Shuffle: The record plays with some of the same dusky sonic themes you did on the last one, but there are some new ones as well (like the rap in “Boot”) — how did they come about?
CS: With each record, I hope to grow and challenge myself as a songwriter. I try to leave room for a little risk-taking. “Se Escapara El Lobo” is a good example from Ten Cent American Novels. I took a little leap there by trying to make an indie-pop kind-of-song.
When working on this record, I had been listening to The Black Keys’ Brothers album, and I just oh so desperately wanted to write a blues song like them. The Arab Spring had just started, and I had this idea for an angry, anti-authoritarian song and figured this ["Boot"] was the song where I could take some risks. But as I got inside the tune, I saw other interesting possibilities to meld with it. I thought, “What about audio from an old speech here? What about a rap in this section?” The song is about rising up against what’s expected of you, so I figured why concern myself too much with veering from an Americana sound as long as I still felt good about the song.

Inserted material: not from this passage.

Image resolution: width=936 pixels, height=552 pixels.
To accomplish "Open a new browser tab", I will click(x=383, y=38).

Shuffle: You played with the talented Rodney Lanier before, and he played a central role on this record; what did he bring to the table?

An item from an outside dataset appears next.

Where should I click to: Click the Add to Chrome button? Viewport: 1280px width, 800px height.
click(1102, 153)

CS: He brought the butter to the table. When working on his parts in the studio, we sat around listening to him and the word-of-the-day that Jason coined was “tasty.” We would pretend to hand each other napkins and tell each other to wipe our chins off. He put a lot of his heart into these songs. You can really hear it in the crucial baritone guitar leads that he wrote on “Someone to Call Home” and “ThewaytheworldDies.”
One moment I won’t forget is hearing him create the lead guitar part for “Can’t Hold On to a Ghost.” I had re-worked the song that morning because we wanted to slow the tempo down. It had a pop-feel before we slowed it down to the way I originally wrote it. Without much preparation, he and I sat in the iso-booth, and he quickly created a delicately beautiful lead melody. At that moment, I think I hated him because he was so damn good. But of course, I loved him. We all did. I’ve been told he was really proud of this record.
And of course, he brought great comic relief to those sessions. There’s a rough mix with a funny one-sided recording of him talking to Chris Garges right before a take. All he said was, “What?? OoooKaaaay,” but it was in how he said it that was so hilarious — you would have thought it was some grandma trying to talk to you through a bathroom door.
Shuffle: Finally, what’s behind the name of your record label, Potato Eater Records?
CS: Thanks for asking. You are the first to ever ask that question. It is a reference to a Vincent van Gogh painting called “The Potato Eaters.” I got a chance to see it at the Van Gogh Museum in Amsterdam many years ago. He’s widely known for all the vibrant and striking colors he used, but before that stage of his painting, he painted in very dark tones. Most, if not all, of his early paintings were done with dark tones. What can I say? I like dark tones.